Mais bien avant, dans beaucoup de ses écrits, le problème liturgique fut sa préoccupation. Il regrettait cette « réforme liturgique » de Paul VI. Il voulait la corriger. Elle était une liturgie réalisée hâtivement, et sans respect de la tradition liturgique. Il parlait de liturgie « fabriquée », un comble, car la liturgie de l’Eglise est comme un vivant qui croît dans la continuité de l’être. C’est ainsi que l’on s’éloignait de la pensée de Pie XII et de son Encyclique sur la liturgie « Mediator Dei », un chef d’œuvre, et même du document conciliaire « Sacrosanctum concilium ». Son livre « L’esprit liturgique », disait qu’il était nécessaire de reprendre la célébration de la messe « ad orientem », la langue liturgique, le latin, même dans les parties professées par le peuple, reprendre la communion sur la bouche et à genou par respect et confession du grand mystère de la transsubstantiation. En un mot, reprendre tous les actes qui donnent le caractère sacré de la liturgie, caractère sacré qui doit être cultivé pour donner au peuple le sens de la Transcendance de Dieu et de son amour et qui nourrisse la contemplation. Caractère sacré qui est le propre du rite tridentin, rite qui est l’archétype de toute liturgie !
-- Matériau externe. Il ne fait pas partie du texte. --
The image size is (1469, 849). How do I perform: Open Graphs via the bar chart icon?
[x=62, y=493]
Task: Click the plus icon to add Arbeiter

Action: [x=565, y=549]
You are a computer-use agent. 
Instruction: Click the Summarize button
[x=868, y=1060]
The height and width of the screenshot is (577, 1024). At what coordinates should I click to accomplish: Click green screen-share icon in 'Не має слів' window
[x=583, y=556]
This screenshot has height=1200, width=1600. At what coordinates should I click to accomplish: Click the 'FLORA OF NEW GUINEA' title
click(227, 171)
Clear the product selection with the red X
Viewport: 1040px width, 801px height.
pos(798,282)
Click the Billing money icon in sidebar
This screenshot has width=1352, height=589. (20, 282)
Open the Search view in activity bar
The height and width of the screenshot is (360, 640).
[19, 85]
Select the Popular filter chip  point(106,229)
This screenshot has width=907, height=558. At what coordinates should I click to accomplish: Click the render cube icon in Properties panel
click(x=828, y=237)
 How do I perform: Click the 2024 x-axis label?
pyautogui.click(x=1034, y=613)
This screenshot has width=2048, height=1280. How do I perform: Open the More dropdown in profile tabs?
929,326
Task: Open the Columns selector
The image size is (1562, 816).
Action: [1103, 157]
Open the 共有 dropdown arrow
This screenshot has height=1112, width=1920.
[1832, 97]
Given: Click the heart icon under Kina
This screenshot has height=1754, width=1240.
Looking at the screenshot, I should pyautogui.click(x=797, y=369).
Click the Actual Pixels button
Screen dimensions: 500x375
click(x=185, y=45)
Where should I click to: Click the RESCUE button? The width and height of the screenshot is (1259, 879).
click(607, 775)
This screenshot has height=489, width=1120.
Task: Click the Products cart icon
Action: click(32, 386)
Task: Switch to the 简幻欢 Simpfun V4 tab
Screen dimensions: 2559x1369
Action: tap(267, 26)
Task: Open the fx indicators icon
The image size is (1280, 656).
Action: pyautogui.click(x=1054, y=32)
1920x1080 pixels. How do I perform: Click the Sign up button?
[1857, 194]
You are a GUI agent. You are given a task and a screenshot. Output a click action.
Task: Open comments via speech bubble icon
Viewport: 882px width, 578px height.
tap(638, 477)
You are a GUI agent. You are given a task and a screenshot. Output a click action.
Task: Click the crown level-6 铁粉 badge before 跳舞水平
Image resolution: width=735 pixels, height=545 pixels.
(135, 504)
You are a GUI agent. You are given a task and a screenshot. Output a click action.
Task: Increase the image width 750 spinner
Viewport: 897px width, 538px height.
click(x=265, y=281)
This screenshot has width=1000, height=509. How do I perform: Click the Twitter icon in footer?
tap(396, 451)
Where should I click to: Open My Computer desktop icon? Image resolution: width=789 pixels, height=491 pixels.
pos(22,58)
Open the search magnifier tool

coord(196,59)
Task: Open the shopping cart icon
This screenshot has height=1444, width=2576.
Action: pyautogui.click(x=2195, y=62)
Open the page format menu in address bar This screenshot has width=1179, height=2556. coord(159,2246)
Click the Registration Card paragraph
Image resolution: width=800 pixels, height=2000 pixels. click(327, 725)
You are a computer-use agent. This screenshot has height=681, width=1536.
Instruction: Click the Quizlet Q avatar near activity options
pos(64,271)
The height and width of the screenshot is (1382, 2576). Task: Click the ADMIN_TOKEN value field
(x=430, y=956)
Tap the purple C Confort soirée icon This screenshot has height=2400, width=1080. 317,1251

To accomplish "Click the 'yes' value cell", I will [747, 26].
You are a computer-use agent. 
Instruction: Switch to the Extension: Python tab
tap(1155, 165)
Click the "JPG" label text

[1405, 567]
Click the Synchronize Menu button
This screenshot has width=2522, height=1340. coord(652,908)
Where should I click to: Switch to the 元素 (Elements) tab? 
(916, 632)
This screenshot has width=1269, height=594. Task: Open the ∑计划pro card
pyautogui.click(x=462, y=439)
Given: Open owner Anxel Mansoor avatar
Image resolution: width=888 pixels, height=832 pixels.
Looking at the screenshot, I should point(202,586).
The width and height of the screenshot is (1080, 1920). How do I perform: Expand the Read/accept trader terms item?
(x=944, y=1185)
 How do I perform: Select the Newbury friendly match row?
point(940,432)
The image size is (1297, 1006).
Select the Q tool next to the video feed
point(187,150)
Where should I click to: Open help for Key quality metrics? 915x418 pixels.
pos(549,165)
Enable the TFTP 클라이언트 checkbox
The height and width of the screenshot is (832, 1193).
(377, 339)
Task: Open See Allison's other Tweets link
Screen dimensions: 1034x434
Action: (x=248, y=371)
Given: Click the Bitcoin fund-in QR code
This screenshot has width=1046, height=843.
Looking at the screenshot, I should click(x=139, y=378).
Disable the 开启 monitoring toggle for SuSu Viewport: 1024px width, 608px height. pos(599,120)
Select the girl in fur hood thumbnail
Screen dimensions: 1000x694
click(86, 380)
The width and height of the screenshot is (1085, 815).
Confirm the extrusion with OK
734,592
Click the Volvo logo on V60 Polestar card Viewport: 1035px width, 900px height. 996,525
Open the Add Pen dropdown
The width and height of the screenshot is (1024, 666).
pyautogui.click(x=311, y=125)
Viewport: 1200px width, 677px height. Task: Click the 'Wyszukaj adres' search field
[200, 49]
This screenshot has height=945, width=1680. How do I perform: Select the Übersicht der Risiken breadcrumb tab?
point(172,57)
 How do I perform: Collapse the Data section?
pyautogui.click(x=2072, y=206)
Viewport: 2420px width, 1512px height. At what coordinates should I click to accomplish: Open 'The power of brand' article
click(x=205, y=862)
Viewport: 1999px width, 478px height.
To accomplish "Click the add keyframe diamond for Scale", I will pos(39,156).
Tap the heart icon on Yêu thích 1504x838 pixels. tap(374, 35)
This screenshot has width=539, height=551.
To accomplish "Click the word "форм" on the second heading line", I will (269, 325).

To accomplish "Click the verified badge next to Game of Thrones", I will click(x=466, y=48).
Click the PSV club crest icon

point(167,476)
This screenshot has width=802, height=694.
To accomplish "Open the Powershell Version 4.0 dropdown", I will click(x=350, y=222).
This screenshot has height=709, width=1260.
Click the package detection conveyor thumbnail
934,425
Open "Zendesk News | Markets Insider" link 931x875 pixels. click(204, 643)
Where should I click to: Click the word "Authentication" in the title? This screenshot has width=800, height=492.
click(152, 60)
Mais avant même l’accès de Benoît XVI sur le siège de Pierre, dès la fin du pontificat de Jean-Paul II, nous pouvions constater un réel changement de Rome vis-à-vis de ceux qui voulaient garder la messe tridentine. Ce changement se manifesta déjà en la fameuse lettre de 1984 « Quottuor abhinc annos ». Les évêques avaient la possibilité de concéder un indult pour la célébration de la messe antique. Puis en 1986, Rome reconnaissait que cette messe n’avait pas été abolie. Le cardinal Stickler le confessa publiquement en 1995. Jean Paul II publia enfin son Motu Proprio « Ecclesia Dei Adflicta », en 1986, qui, tout en condamnant Mgr Lefebvre, en raison des sacres accomplis, demandait aux Evêques de se montrer accueillants pour « les fidèles de la tradition »… Le retour était lancé. On ne reviendrait pas en arrière, le cardinal Stickler le certifiait. Et de fait, on ne revint pas en arrière. Il accepta même en 2001, la création d’une administration apostolique pour les pères de Campos, fidèles de Mgr de Castro Mayer, avec exemption de l’ordinaire du lieu, droit exclusif dans leurs églises du rite tridentin, et juridiction propre et personnel sur les fidèles choisissant cette messe.

MBCF, j’aime cette Eglise romaine que l’Esprit Saint ne cesse d’inspirer, de protéger, de garder fidèle au milieu des plus grandes tribulations. C’est auprès d’elle et en elle que je trouve le salut, par ses sacrements, comme le lépreux et le Centurion le trouvèrent auprès du Christ Jésus. Du reste, L’Eglise n’est que Jésus Christ continué dans le temps.